Amministrative 2026, il centrodestra messinese al lavoro per programmi e candidati
MESSINA. Il centrodestra a confronto guardando alle inevitabili amministrative anticipate. La parola d’ordine è evitare gli errori del 2022, quando Cateno De Luca, con uno dei suoi consueti colpi di scena, dopo averle annunciate o minacciate per anni, depositò le proprie dimissioni, mollando la città nelle mani di un commissario per inseguire i sogni di gloria della presidenza di Palazzo d’Orleans. Sogni peraltro destinati a restare tali. Complice il disorientamento di centrodestra e centrosinistra, il semisconosciuto Federico Basile diventò sindaco di Messina e, a causa delle continue e spesso inutili inaugurazioni, si guadagnò il soprannome di “Federico mani di forbice”.

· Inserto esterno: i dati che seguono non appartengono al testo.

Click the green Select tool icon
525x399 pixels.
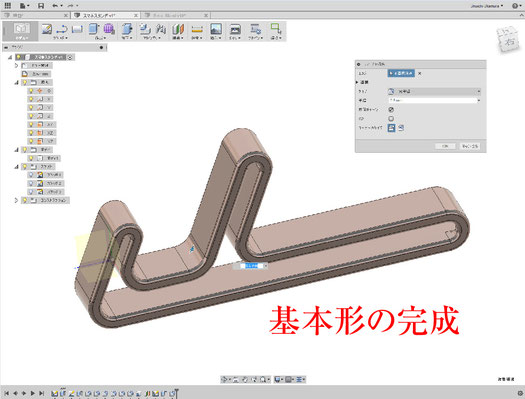276,29
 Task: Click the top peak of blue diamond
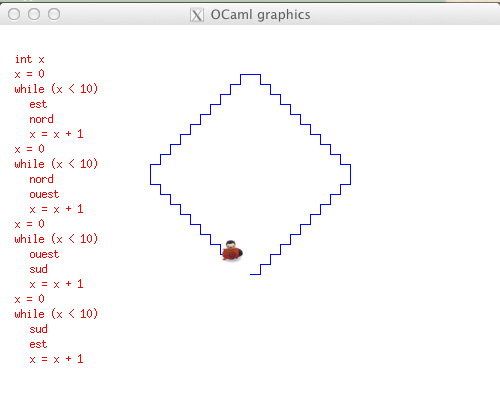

Tornano alle manovre del centrodestra, dalla riunione di stamane è emerso che l’obiettivo è quello di “di arrivare ad una proposta unitaria e condivisa da sottoporre alla città, fondata su sviluppo sostenibile, innovazione, nuova occupazione, impulso alle attività imprenditoriali, sportive e culturali”. Lega, FdI, Forza Italia, Noi moderati, Grande Sicilia-MPA e UDC promettono “un percorso che nasce dal territorio e che mette al centro Messina, i suoi cittadini e le sue potenzialità, lontano da logiche calate dall’alto o da utilizzi strumentali a fini elettorali”.
All’incontro di stamane erano presenti tutti i rappresentanti locali, uniti “dalla volontà di elaborare una piattaforma concreta e credibile, da sottoporre ai messinesi già prima della prossima tornata elettorale. Continua il lavoro di costruzione di un’alleanza autenticamente messinese -puntualizzano- che ha come obiettivo quello di restituire alla città un’amministrazione comunale capace di guardare al futuro, con scelte coraggiose e responsabili. Messina deve tornare ad essere protagonista, guidata da chi la vive, la conosce e la ama”.

Poi il passaggio fondamentale, che fanno della Cenerentola-Messina una fidanzata improvvisamente appetibile per indigeni e non: “I rilevanti investimenti che interessano la città in questa fase storica rappresentano un’occasione irripetibile per rilanciare l’economia locale e creare occupazione di qualità. Ha tutte le carte in regola per diventare un motore di sviluppo per l’intera regione, ma servono visione, competenza e una forte apertura all’innovazione. La crescita non può essere improvvisata né delegata a chi dall’esterno cerca di gestirla dando indicazioni ai propri militanti di partito: deve essere costruita con serietà, programmazione e radicamento nel territorio coinvolgendo la società civile, l’università, gli imprenditori, gli artigiani, i commercianti, il tessuto sociale produttivo in modo inclusivo e aperto”.
Infine la stoccata finale, probabilmente destinata a De Luca e a quello che i più maligni indicano come il terzo sindaco, oltre a Basile e De Luca, Salvo Puccio, onnipresente direttore generale: “Messina merita di più. Merita una classe dirigente che guardi avanti senza condizionamenti e che lavori esclusivamente per il bene della comunità. Messina è dei messinesi”.